Rolly approached Molly and Polly and asked them to be shareholders to form a company. Then Rolly acquired a shop lot worth RM350,000 in order to prepare for the company in future. She bought this shop lot below the market price as the vendor was looking urgently to sell it. After the company is formed, she sold the shop lot to Jiggles Sdn. Bhd. at market price. Thus, she gained a lucrative profit of RM200,000 without the knowledge of any other party. Definition of promoter
Section 4(1) of the Companies Act 1965 defined promoter is a person preparing prospectus. (not limited to this definition alone) According to Cockburn CJ in Twycross v Grant (1877), a promoter is a “person who undertakes to form a company with reference to a given object and set it going and takes the necessary steps to accomplish the purpose”. (Company Law in Malaysia, pg42) A promoter may be a natural person for example when the sole proprietor promotes a company to take over his business. (Company Law in Malaysia, pg42) The promotion process includes negotiations, registration of the company, obtaining directors and shareholders and preparing the paper work. In this case, Rolly is the promoter of Jiggles Sdn. Bhd as she meets the definition of promoters. She is a sole proprietor who selling cupcakes, promoted the company to take over her business. Besides, she also obtained shareholders by approaching Molly and Polly. Promoters’ duties
Thus, Rolly is under a fiduciary relationship with the company. She has an obligation to act in good faith for the best interest of the company and must avoid conflict of interest which will affect her behavior. Under the duty of promoter, promoter should not make secret profit, defraud the company by active concealment, disclose confidential information, hides any personal interest. On the other hand, they should make a true and honest account to the company for his dealing on behalf of the company and make full and frank disclosure to shareholders and directors.

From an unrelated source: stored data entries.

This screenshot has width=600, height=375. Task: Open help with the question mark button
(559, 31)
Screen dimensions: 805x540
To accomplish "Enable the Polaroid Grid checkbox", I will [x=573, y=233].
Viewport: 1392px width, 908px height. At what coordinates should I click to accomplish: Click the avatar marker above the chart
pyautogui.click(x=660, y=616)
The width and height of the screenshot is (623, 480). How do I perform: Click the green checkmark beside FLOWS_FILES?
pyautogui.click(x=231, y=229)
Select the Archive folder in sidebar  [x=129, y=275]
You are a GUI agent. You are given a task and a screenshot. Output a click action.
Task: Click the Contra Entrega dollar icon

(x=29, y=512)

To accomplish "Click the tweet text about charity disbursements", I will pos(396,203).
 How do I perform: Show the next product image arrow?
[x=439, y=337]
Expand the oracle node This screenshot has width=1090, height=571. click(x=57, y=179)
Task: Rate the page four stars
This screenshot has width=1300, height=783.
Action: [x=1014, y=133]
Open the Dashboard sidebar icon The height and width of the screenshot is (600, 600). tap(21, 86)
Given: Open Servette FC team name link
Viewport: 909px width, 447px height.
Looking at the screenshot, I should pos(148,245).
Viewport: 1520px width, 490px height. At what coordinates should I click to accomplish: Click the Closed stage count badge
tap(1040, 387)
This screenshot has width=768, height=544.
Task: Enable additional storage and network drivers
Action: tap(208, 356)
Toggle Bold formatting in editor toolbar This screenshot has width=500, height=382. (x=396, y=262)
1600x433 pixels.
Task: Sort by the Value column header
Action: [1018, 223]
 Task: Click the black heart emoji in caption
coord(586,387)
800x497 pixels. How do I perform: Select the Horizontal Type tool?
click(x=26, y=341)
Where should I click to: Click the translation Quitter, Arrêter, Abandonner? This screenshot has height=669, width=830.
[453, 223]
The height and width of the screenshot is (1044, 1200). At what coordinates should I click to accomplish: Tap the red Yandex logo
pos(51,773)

In this case, Rolly had breached her fiduciary duty. She had made a secret profit of RM200,000. She did not make full and frank disclosure of her interest to the shareholders and directors of the company. She had hide her personal interest. Thus, where Rolly fails to declare her interest in the contract with the company she is promoting, the contract is voidable at the company’s option as in the case of Erlanger v New Sombrero Phosphate Co (1878). Remedies of breach of duty
As in the case of Erlanger v New Sombrero Phosphate Co (1878), the contract is voidable at the company’s option. Thus, the company may avail itself of the following remedies. The company may rescind the contract, claim for damages or recovery of secret profit. Rescind the contract-The company may choose to put an end to the contract. If the company terminates the contract, both parties are to return the benefits received. Thus, the company has to return the shop lot and Rolly has to return the purchase price received. Damages- The court may order Rolly to pay damages to the company for loss incurred when rescission is not possible, as in the case of Re Leeds and Handley Treatres of Variety. Recovery of secret profits- When rescission is not possible or the company does not want to rescind the contract, the company can recover the secret profit made by Rolly.